Using itwinai Container Images

itwinai provides pre-built container images to facilitate the deployment and scaling of machine learning applications. These containers are built at each release and are available in two locations:

  • Docker images: Hosted on GitHub Container Registry (GHCR) under ghcr.io/intertwin-eu

  • Singularity images: Available on Harbor at registry.cern.ch/itwinai

These images provide a convenient base for users to build their applications on top of a pre-configured environment optimized for high-performance computing (HPC) and deep learning workflows.

Available Container Images

Three types of container flavors are available:

  • torch-slim: Includes Horovod and DeepSpeed, tested on HPC (currently Vega)

  • torch-skinny: A minimal installation with a significantly reduced image size

  • jlab-slim: Designed for JupyterLab single-user mode, supports offloading to HPC via interLink

Container Registries

Docker Containers (GHCR)

Docker images are hosted on GitHub Container Registry (GHCR) under two repositories:

  • Release Images: ghcr.io/intertwin-eu/itwinai

  • Development Images: ghcr.io/intertwin-eu/itwinai-dev

    • Includes images built from pushes to the main branch.

To use these containers as a base for your application, reference them in your Dockerfile with the FROM directive.

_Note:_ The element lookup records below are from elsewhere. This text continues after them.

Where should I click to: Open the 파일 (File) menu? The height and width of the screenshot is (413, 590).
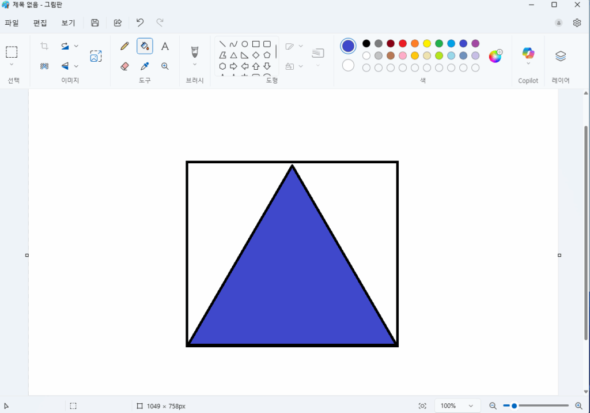(12, 23)

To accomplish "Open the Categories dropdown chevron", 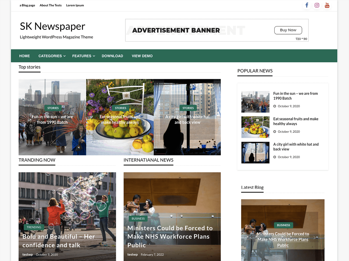I will click(x=64, y=56).
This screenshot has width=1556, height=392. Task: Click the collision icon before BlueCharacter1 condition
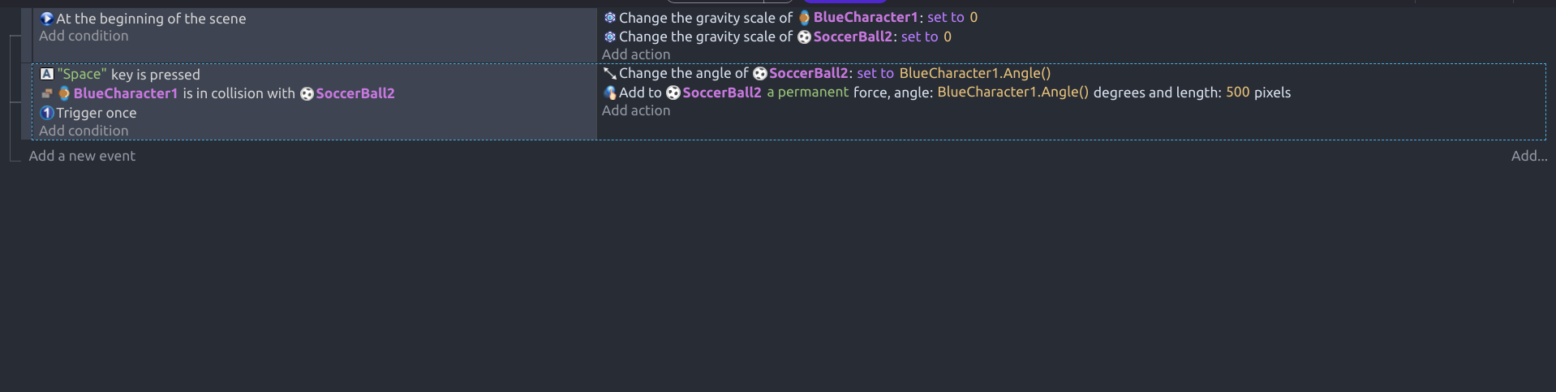[x=47, y=93]
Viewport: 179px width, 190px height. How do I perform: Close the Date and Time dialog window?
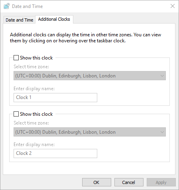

All the containers under ghcr.io/intertwin-eu/itwinai image, whose tag matches *-latest will be made available through CVMFS via Unpacker.

Singularity Containers (Harbor)

Singularity images are stored on Harbor (registry.cern.ch) and can be directly pulled on HPC systems without conversion. Only release images are converted to Singularity and pushed to the containers registry.

For JupyterHub integration, use the following URI format to launch JupyterLab single-user containers:

oras://registry.cern.ch/itwinai/itwinai:TAG

For example:

oras://registry.cern.ch/itwinai/itwinai:jlab-slim-latest

Building Applications on Top of itwinai Containers

Users can build their applications by creating a Dockerfile that extends an itwinai container image. Below is an example Dockerfile using torch-slim-latest as a base image:

FROM ghcr.io/intertwin-eu/itwinai:torch-slim-latest

# Set working directory
WORKDIR /app

# Copy application dependencies
COPY requirements.txt ./

# Install dependencies
RUN pip install --no-cache-dir -r requirements.txt

# Copy application code
COPY . .

# Set entrypoint
CMD ["python", "main.py"]

This example assumes that:

  • The application dependencies are listed in requirements.txt

  • The application code (including main.py) is copied into the container

  • The application is executed by running python main.py

If you want to create a JupyterLab container you can replace ghcr.io/intertwin-eu/itwinai:jlab-slim-latest in the FROM clause above.

By using itwinai container images, users can focus on their application logic while leveraging a pre-configured environment optimized for HPC and deep learning workflows.